## Report - Navigation Project 

#### Author : Bhuvaneswari Sankaranarayanan, Prepared on March 14, 2021 


#### Learning Algorithm Used

The Navigation project has been solved using a DQN learning agent which used a fully-connected deep neural network with a 37-dimensional input layer, 2 hidden layers, and a final 4-dimensional output layer for value function approximation. 

The 37-dimensional state vector obtained from the Banana Unity environment is fed as input to the network. The number of output units are 4, one unit to output the preference for each of the 4 actions. 

#### Hyperparameter settings

The following are the values of hyperparameters used:-
- Learning Rate = 5e-4
- Number of hidden layers = 2 
- Number of neurons in each hidden layer = 64 
- Replay Buffer Size = 100000
- Batch Size = 64 
- Tau (hyperparameter for soft update of the target Q function at every step) = 0.001
- UPDATE_EVERY, update the Q network for every 4 steps of the agent
- GAMMA, discount factor = 0.99

#### Plot of Rewards

A plot of rewards per episode is included to illustrate that the agent is able to receive an average reward (over 100 episodes) of at least +13. The screenshot of the jupyter notebook below has been obtained after training the DQN agent. It reports that the number of episodes needed to solve the environment ie. till the average reward crossed 13.0 was 545. It also plots the rewards obtained in each episode. Note that the average score or average reward is calculated as the running average of rewards from the last 100 episodes.  

![alt text](Screenshot_of_output_from_training_1.png "Learning Curve from training")


#### Sample code to load the trained model for behaving in the environment

In [1]:
# below code segment works for windows 10 system 

from unityagents import UnityEnvironment
import numpy as np
import torch
env = UnityEnvironment(file_name="Banana_Windows_x86_64/Banana.exe")
brain_name = env.brain_names[0]
brain = env.brains[brain_name]

from dqn_agent import Agent
agent = Agent(state_size=37, action_size=4, seed=0)

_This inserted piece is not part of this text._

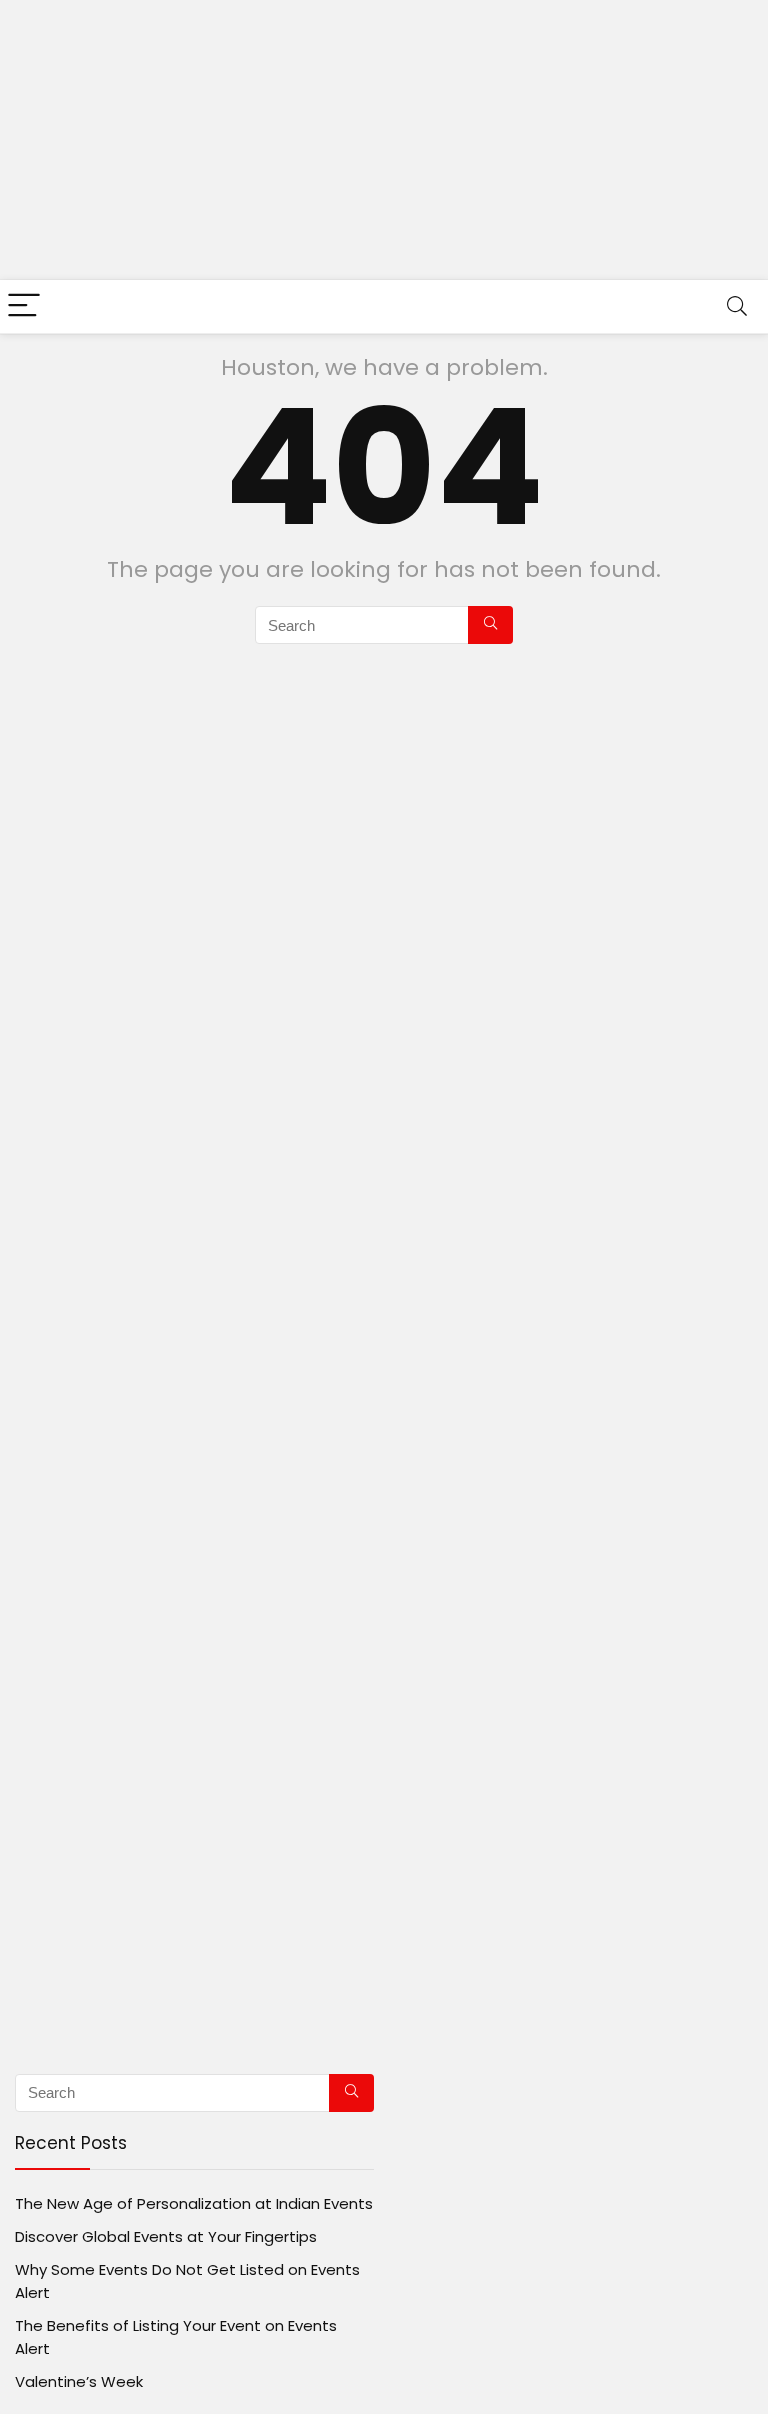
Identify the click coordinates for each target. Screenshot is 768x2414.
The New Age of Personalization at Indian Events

# load the weights from file
agent.qnetwork_local.load_state_dict(torch.load('checkpoint.pth'))

INFO:unityagents:
'Academy' started successfully!
Unity Academy name: Academy
        Number of Brains: 1
        Number of External Brains : 1
        Lesson number : 0
        Reset Parameters :
		
Unity brain name: BananaBrain
        Number of Visual Observations (per agent): 0
        Vector Observation space type: continuous
        Vector Observation space size (per agent): 37
        Number of stacked Vector Observation: 1
        Vector Action space type: discrete
        Vector Action space size (per agent): 4
        Vector Action descriptions: , , , 


<All keys matched successfully>

In [2]:
for i in range(50):
    env_info = env.reset(train_mode=True)[brain_name]
    state = env_info.vector_observations[0]
    for j in range(200):
        action = agent.act(state)
        env_info = env.step(action)[brain_name]
        state = env_info.vector_observations[0]
        reward = env_info.rewards[0]
        done = env_info.local_done[0]
        if done:
            break 
            
env.close()

#### GIF of the trained agent's behaviour in the environment

![alt text](video_clip_of_learned_agent.gif "GIF of the agent's play after learning")

#### Ideas for future work 



The benchmark average score of 13.0 can be achieved earlier by using additional improvements on top of DQN. 

1. Double Q Learning - Tabular methods have a guarantee of learning the target Q function exactly in the limit of infinite episodes. However, with function approximators there is always a noise between the estimated Q and the target Q. Although this noise could be zero-mean, Q learning ends up over-estimating the action values because it uses the max operation to estimate Q function at the next state's Q function and behaves greedily with respect to this estimated Q at the next action selection. That is, max operation causes overestimation because it does not preserve the zero-mean property of the errors of its operands. Modifying the existing DQN to implement Double DQN can estimate the action values better and lead to reaching the benchmark score earlier. 

2. Prioritized experience replay - This is essentially weighted sampling of the experiences in the replay memory proportional to the TD-error of the (S, A, R, S') sample. This can also improve the Q estimation on rare but important state-action pairs.  

3. Duelling architecture for the Q network - Duelling variation of the Q-network can help because for many states, it is unnecessary to estimate the value of each action choice. 

A network that implements all of the above is also shown to be considerably out-performing on many Atari game examples. We can expect a similar effect for our task as well.